CONSIGNE ÉCRITE 1
D'après l'entretien avec Filippo Pozzato, pour quelles raisons a-t-il mis fin à sa carrière de coureur professionnel fin 2018 ? Répondez en une à trois phrases.
CONSIGNE ÉCRITE 2
Citez mot pour mot le passage de l'entretien avec Filippo Pozzato qui commence par « Une image un » et se poursuit jusqu'à « de l’après-carrière ? ».

··· EXTRAIT ···

Sagan, Lefevere, Evenepoel, sa retraite, la Primavera: Pippo Pozzato fait le point
Retraité des pelotons cet hiver, Pippo ne sera pas au départ de la Primavera pour la première fois depuis 2005.
- Publié le 23-03-2019 à 07h33
- Mis à jour le 23-03-2019 à 12h06
Retraité des pelotons cet hiver, Pippo ne sera pas au départ de la Primavera pour la première fois depuis 2005. Dans les ruelles de Pomarance, théâtre du départ de la troisième étape de Tirreno-Adriatico, sa silhouette pourrait encore se confondre avec celle d’un coureur s’il se décidait à enfiler maillot et cuissard.
Retraité des pelotons depuis cet hiver, Filippo Pozzato a conservé à 37 ans ce physique de golden boy et cette flamboyance qui ont longtemps fait de lui un des personnages du cyclisme professionnel.
Une image un brin superficielle qui ne laisse pas nécessairement deviner la sincère gentillesse de ce vainqueur italien de Milan-Sanremo 2006.
Filipo, comment allez-vous cinq mois après avoir mis un terme à votre carrière de coureur pro ?
"On ne peut mieux, je vous remercie (rires) ! J’aime beaucoup ma nouvelle vie. Je touche à plusieurs activités puisque j’emmène des cyclistes amateurs parfois à l’autre bout du monde et m’occupe également de la carrière de plusieurs coureurs pros comme Cobrelli ou Ballerini en association avec Luca Mazzanti. Nous possédons également une équipe continentale, Beltrami. Je n’ai pas le temps de m’ennuyer… (rires) "
Vous n’avez donc pas plongé dans ce que certains jeunes retraités du peloton appellent le "trou noir" de l’après-carrière ?
"Non, pas du tout. Il faut dire que beaucoup d’anciens coureurs m’avaient alerté sur cette transition difficile et le changement de rythme de vie qui en résultait. J’ai donc souhaité préparer ma reconversion au mieux, en amont. Cela a grandement facilité les choses car un projet clair et défini m’attendait."
Pourquoi avez-vous décidé de mettre un terme à votre carrière de coureur pro fin 2018 ?
"Après dix-neuf années dans le peloton, je crois qu’il est logique et naturel que la motivation s’étiole quelque peu, même si son amour pour le vélo est absolument intact. Mon niveau physique était toujours bon mais la tête était bien plus fatiguée que les jambes (rires) … Aujourd’hui, le cyclisme moderne n’autorise aucune approximation dans l’entraînement, la diététique, la récupération, etc. C’est un métier qui exige de s’investir à 100 %. Et je n’avais donc pas envie de le faire sans une implication mentale totale. Quand tu te lèves le matin et que cela te pèse parfois de prendre la route de l’entraînement parce qu’il pleut, cela veut dire qu’il est temps de passer à autre chose."

··· INFORMATIONS FOURNIES ···

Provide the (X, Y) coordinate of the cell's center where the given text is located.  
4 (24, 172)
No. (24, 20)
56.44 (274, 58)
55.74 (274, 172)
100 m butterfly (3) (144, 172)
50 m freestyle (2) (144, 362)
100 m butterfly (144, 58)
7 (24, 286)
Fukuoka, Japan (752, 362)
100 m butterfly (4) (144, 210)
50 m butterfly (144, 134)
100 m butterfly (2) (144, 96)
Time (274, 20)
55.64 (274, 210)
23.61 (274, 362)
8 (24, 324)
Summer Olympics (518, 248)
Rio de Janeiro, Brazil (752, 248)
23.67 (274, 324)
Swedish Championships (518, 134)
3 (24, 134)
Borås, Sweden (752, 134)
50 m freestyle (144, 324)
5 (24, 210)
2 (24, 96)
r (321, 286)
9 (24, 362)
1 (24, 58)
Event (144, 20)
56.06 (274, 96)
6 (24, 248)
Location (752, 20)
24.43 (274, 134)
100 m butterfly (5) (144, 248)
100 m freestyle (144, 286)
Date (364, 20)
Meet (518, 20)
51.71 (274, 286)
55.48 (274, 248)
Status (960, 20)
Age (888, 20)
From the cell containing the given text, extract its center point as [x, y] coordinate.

···

RÉPONSE COMPLÈTE 1
Après dix-neuf ans dans le peloton, sa motivation s'était un peu usée, même si son amour du vélo restait intact, et sa tête était plus fatiguée que ses jambes. Le cyclisme moderne exige de s'investir à 100 % dans l'entraînement, la diététique et la récupération, et il ne voulait pas continuer sans un engagement mental total. Quand partir s'entraîner sous la pluie lui pesait parfois, il a compris qu'il était temps de passer à autre chose.

RÉPONSE COMPLÈTE 2
Une image un brin superficielle qui ne laisse pas nécessairement deviner la sincère gentillesse de ce vainqueur italien de Milan-Sanremo 2006.
Filipo, comment allez-vous cinq mois après avoir mis un terme à votre carrière de coureur pro ?
"On ne peut mieux, je vous remercie (rires) ! J’aime beaucoup ma nouvelle vie. Je touche à plusieurs activités puisque j’emmène des cyclistes amateurs parfois à l’autre bout du monde et m’occupe également de la carrière de plusieurs coureurs pros comme Cobrelli ou Ballerini en association avec Luca Mazzanti. Nous possédons également une équipe continentale, Beltrami. Je n’ai pas le temps de m’ennuyer… (rires) "
Vous n’avez donc pas plongé dans ce que certains jeunes retraités du peloton appellent le "trou noir" de l’après-carrière ?